In February, Utah welcomed International Visitors from Central and South America and the Caribbean where they were studying how the U.S. addressed the needs of underserved and at-risk youth. Having just visited Washington D.C. and Chicago, the change of scenery in Utah was captivating for the Visitors. Most of the group had never seen snow until their visit to Utah, so it was a dream come true. The visit to Park City was as if it was made for them. There was a snowfall for about one hour, and then the sun came out. They were also able to visit the Olympic Park and have a snowball activity.
The Visitors admired the professional program they experienced in Utah, as the organizations presented information that was beyond their expectations. They were especially impressed with their visit to the Utah State Courts where they had a brief presentation, and then observe hearings. Judge Kimberly Hornack was attentive and informative. She explained in detail what they had seen. They were pleased to see that the families were all able to participate. This experience provided a well-rounded knowledge of how the U.S. judicial system functions.
They were impressed with the Prevention Dimension program at the Utah State Office of Education. This program uses popular songs with positive messages to help retain positive behavior in adolescents as they often remember lyrics. And their visit to Rose Park Elementary and Community School was impactful. Mr. Joel Arvizo, the principal, explained the uniqueness of his school. Most students are immigrants, and as a supportive service to the family, they offer a health clinic, family counseling, adult evening classes, and other comprehensive support.
Their visit in Utah also included the Utah College of Applied Technology that offers short and long-term studies that provided careers in health, technology, cosmetology, automobile mechanics and other fields; They visited the Center for Women and Children at the YWCA and the Volunteers of America Utah Homeless Youth Resource Center. Mr.

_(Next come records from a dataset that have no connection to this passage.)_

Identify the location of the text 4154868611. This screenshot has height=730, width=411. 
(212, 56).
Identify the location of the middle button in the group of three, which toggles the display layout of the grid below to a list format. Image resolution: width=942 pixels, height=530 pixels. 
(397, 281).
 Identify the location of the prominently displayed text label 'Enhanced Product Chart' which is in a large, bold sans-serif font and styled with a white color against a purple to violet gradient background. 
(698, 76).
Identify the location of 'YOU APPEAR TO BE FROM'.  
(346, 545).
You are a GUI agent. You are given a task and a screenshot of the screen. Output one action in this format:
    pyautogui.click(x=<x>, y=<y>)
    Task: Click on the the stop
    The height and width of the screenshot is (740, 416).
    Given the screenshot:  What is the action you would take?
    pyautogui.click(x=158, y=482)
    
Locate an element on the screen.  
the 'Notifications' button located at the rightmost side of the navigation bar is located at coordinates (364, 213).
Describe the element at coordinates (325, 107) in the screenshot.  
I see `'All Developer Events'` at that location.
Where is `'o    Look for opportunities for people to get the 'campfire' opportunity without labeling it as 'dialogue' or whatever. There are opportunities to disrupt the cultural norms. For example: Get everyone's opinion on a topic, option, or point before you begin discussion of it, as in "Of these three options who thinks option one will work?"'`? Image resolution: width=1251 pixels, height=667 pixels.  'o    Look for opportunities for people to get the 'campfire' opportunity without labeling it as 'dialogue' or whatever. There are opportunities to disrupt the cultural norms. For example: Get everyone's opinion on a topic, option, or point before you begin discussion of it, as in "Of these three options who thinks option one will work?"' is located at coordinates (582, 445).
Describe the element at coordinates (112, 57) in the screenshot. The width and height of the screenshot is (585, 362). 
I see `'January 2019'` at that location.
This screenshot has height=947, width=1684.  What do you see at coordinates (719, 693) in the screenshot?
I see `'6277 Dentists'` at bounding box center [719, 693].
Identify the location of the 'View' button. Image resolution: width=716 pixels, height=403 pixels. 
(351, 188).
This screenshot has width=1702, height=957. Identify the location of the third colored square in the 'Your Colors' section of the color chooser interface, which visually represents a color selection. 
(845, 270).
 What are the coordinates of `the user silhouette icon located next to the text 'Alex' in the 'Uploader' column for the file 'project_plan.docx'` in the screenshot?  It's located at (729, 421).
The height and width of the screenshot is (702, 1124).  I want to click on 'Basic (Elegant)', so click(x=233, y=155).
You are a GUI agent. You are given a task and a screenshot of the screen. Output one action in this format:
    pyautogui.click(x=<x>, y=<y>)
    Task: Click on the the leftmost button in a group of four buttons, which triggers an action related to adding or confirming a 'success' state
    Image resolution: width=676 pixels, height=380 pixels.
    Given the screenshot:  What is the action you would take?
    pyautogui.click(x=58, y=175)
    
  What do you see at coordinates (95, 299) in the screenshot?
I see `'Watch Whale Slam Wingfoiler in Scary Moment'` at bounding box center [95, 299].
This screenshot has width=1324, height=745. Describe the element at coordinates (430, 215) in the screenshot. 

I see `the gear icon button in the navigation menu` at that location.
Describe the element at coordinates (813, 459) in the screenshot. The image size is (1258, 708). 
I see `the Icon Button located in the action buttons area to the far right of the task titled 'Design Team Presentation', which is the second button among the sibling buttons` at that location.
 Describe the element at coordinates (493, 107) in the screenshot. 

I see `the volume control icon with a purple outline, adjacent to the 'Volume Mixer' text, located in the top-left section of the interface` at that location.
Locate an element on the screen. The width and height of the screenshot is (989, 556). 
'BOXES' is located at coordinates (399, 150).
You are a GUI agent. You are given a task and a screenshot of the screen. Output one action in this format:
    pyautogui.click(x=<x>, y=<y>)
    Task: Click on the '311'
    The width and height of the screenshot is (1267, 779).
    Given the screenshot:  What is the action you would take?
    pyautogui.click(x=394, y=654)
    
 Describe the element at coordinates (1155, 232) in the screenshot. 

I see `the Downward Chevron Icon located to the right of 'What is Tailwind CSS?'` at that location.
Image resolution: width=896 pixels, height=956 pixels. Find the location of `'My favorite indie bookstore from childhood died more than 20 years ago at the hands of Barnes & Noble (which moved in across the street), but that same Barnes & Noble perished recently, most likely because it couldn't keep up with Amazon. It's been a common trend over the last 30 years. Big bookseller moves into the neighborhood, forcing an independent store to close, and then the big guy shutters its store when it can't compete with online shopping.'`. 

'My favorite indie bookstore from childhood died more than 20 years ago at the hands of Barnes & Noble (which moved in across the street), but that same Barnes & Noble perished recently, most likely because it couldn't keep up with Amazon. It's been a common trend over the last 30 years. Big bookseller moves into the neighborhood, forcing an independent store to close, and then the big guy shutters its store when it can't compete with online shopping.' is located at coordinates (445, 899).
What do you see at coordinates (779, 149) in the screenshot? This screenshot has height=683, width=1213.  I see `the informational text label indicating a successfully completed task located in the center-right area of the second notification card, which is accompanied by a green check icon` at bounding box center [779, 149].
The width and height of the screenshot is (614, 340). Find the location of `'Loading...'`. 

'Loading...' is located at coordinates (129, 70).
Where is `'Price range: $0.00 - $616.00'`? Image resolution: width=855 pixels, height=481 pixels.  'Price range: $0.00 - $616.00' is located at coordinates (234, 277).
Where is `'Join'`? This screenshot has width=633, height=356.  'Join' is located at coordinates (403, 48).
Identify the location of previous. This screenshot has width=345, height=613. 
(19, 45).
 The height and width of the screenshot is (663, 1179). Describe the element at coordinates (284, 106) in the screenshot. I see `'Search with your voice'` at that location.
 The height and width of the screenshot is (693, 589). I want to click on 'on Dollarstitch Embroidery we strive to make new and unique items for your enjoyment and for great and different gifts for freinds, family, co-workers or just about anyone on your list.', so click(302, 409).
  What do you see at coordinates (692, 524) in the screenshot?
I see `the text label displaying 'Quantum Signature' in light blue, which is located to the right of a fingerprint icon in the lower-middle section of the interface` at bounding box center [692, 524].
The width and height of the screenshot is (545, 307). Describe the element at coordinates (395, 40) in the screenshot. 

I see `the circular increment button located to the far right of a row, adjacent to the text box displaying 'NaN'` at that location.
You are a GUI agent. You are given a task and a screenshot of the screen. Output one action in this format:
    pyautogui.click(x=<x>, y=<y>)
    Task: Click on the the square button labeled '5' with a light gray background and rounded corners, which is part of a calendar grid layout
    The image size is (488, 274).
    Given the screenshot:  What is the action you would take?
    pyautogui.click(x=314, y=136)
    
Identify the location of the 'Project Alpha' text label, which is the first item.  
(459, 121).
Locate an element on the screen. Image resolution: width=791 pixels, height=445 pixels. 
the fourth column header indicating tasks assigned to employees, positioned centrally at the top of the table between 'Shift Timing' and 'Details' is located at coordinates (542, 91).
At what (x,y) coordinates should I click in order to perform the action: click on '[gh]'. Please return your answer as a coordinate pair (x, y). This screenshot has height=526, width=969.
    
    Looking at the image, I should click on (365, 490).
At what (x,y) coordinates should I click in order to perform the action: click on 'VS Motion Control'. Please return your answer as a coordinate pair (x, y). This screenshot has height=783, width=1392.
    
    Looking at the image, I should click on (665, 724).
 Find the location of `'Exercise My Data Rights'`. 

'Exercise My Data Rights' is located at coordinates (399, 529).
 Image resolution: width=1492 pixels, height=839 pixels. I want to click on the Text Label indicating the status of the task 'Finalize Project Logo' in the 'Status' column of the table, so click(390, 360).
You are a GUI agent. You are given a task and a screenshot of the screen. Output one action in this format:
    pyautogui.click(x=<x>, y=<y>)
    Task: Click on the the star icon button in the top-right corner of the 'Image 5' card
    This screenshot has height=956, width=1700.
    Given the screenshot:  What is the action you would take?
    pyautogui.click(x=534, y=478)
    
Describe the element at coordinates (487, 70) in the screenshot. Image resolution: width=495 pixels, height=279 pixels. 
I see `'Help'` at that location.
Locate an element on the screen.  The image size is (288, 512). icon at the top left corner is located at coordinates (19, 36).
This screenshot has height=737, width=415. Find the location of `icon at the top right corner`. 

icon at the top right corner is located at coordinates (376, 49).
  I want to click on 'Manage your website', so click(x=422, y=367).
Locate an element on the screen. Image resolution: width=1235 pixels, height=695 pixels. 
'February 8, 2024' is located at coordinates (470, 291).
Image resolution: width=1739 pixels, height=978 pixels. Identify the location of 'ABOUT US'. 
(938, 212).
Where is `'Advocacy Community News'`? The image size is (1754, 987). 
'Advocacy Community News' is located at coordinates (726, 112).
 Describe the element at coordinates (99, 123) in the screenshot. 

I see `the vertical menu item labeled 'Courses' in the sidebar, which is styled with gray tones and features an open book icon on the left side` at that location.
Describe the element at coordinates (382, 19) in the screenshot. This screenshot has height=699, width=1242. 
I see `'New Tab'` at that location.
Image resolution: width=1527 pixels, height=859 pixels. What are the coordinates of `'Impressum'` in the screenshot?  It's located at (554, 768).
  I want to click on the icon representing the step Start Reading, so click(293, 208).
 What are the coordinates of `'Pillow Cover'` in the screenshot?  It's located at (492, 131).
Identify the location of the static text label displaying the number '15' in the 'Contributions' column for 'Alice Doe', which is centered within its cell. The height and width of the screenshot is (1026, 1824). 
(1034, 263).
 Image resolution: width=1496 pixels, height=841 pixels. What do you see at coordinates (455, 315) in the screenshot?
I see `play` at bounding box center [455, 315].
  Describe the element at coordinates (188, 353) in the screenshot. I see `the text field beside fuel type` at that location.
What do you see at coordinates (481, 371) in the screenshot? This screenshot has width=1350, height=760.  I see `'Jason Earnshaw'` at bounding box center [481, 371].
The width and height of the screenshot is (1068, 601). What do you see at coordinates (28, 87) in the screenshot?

Pedro Balderrama from Mexico commented that he would try to build a center for homeless youth in his city.
They finished their visit in Utah with a volunteer activity at St. Vincent de Paul Dining Hall. The Visitors experienced firsthand the need to help others. They arrived in the U.S. with the idea that homelessness was not an issue in our country, but that evening they fed more than 5,6000 individuals facing homelessness.
As for the cultural exchange, the Visitors experienced an NBA Basketball game with the Utah Jazz playing the Portland Trail Blazers. Additionally, participants were very excited to visit the Mormon Temple. They toured temple square and attended a service where the famous Tabernacle Choir performed. It was a breathtaking experience and unforgettable because it was on President’s Day and the songs were that of American theme.